- **WORK INSTRUCTIONS**: Write out the records again from the line containing "Given: Select the second gallery thumbnail" up to and including the line containing "click(x=348, y=82)". Leave the pictures out.

====== TASK DATA ======

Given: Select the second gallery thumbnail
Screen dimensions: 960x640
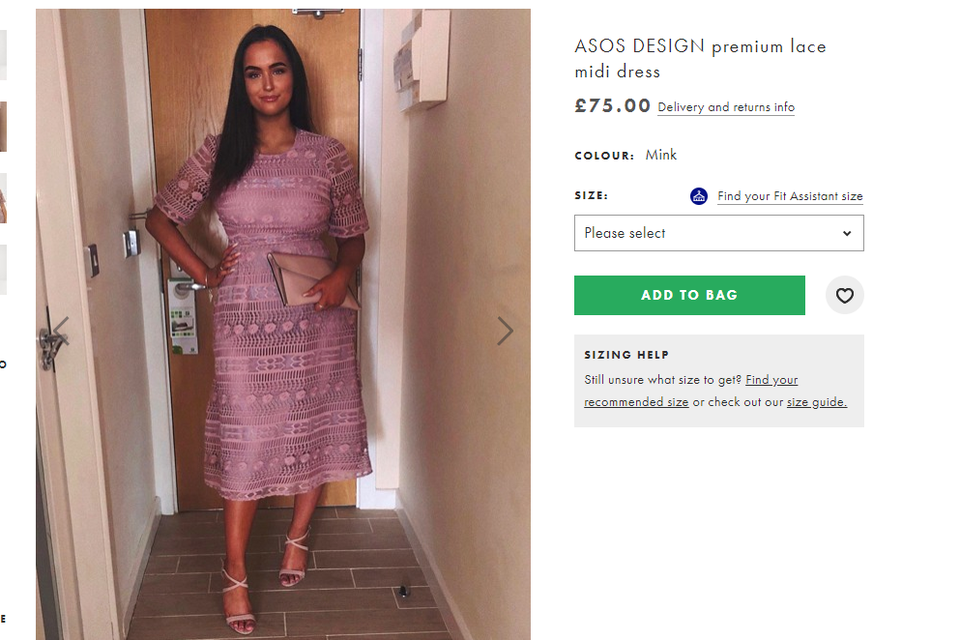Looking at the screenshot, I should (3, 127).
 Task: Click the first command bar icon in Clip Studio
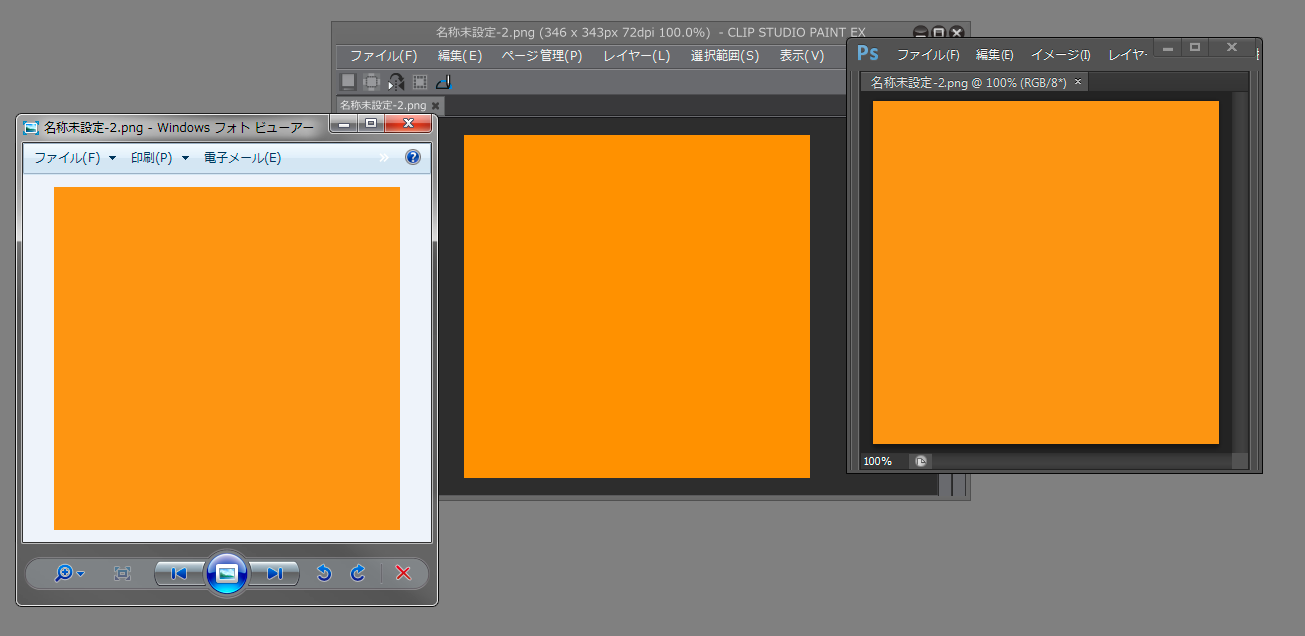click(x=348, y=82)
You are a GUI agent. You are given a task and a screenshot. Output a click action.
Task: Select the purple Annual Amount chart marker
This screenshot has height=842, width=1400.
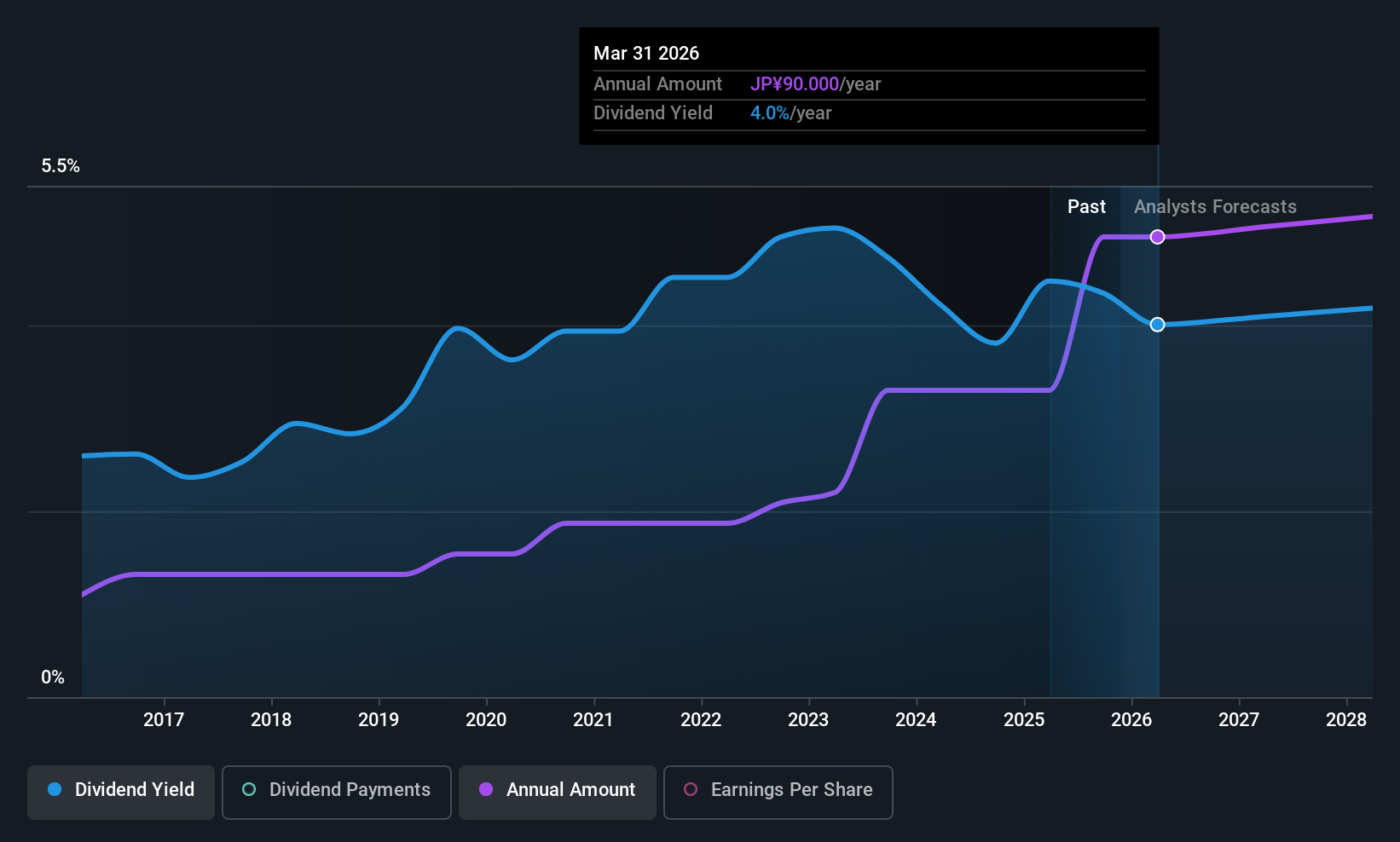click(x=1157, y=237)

======
====== TASK DATA ======

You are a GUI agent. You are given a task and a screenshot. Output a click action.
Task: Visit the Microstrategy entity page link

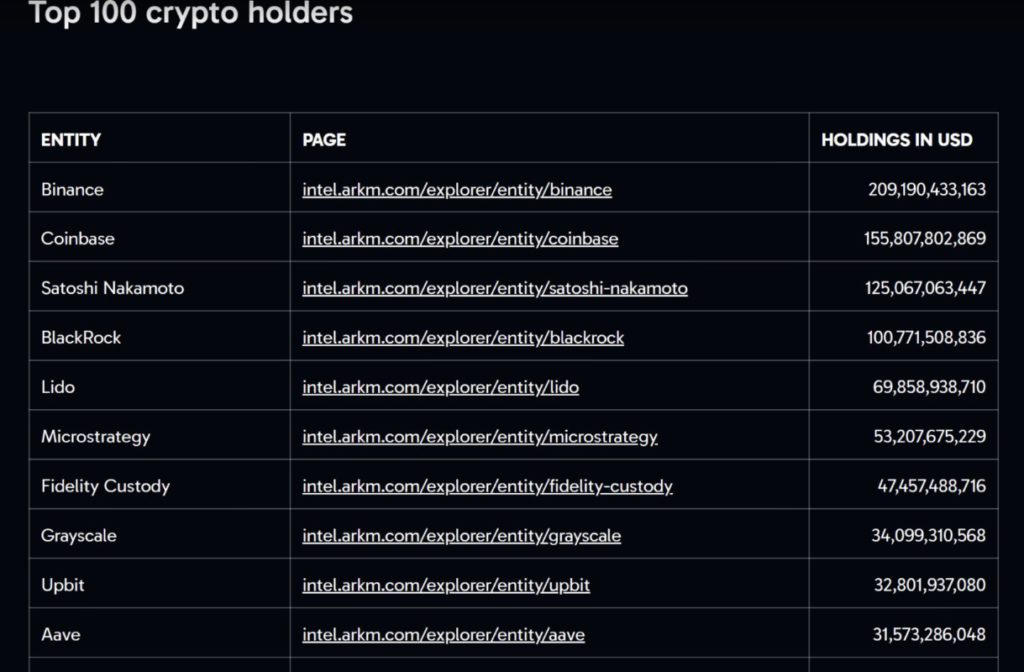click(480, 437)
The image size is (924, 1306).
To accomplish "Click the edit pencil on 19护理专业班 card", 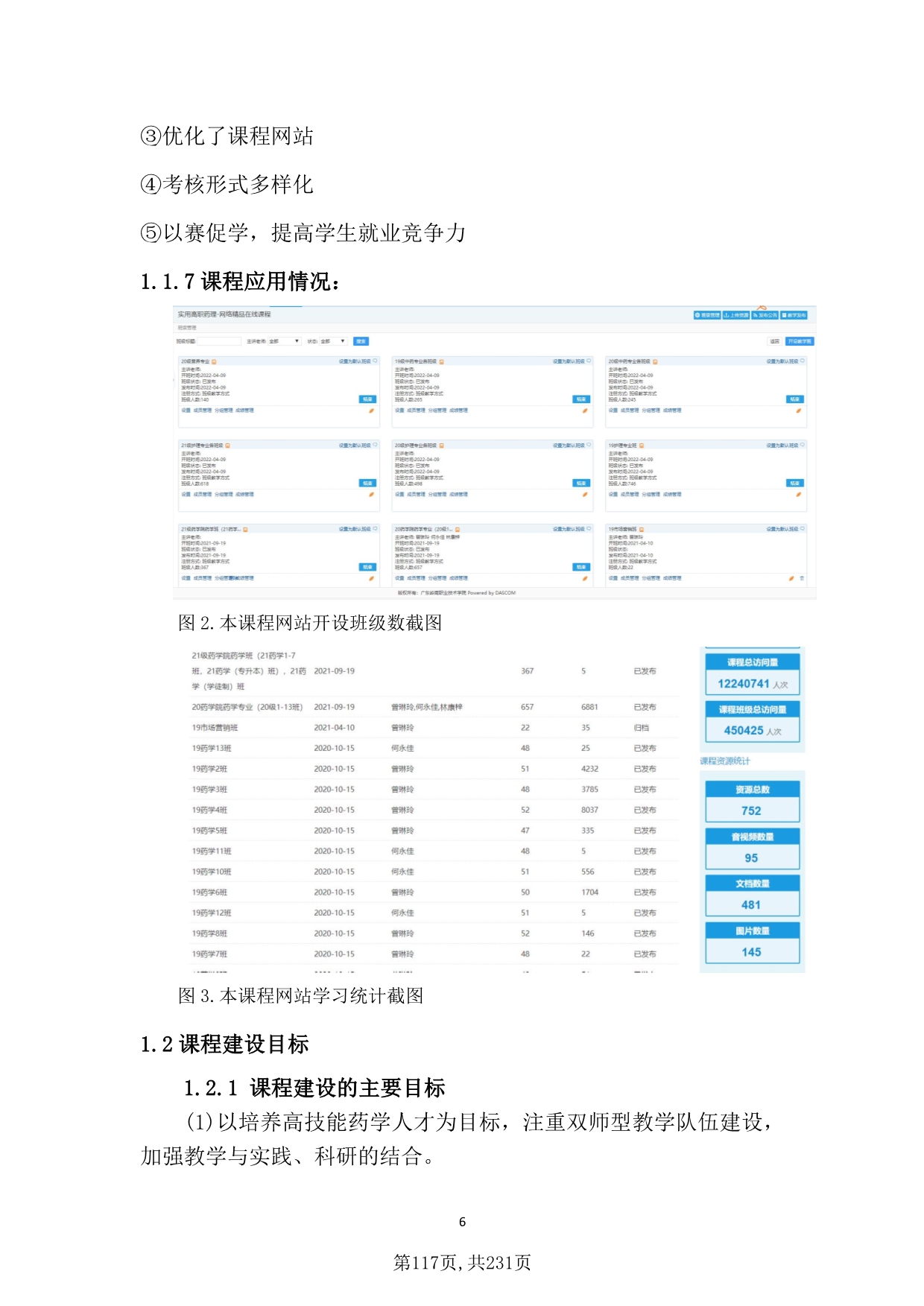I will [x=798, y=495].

======

- **OUTPUT FOR THIS TASK**:
Given: Select the second gallery thumbnail
Screen dimensions: 960x640
Looking at the screenshot, I should (3, 127).
 Task: Click the first command bar icon in Clip Studio
click(x=348, y=82)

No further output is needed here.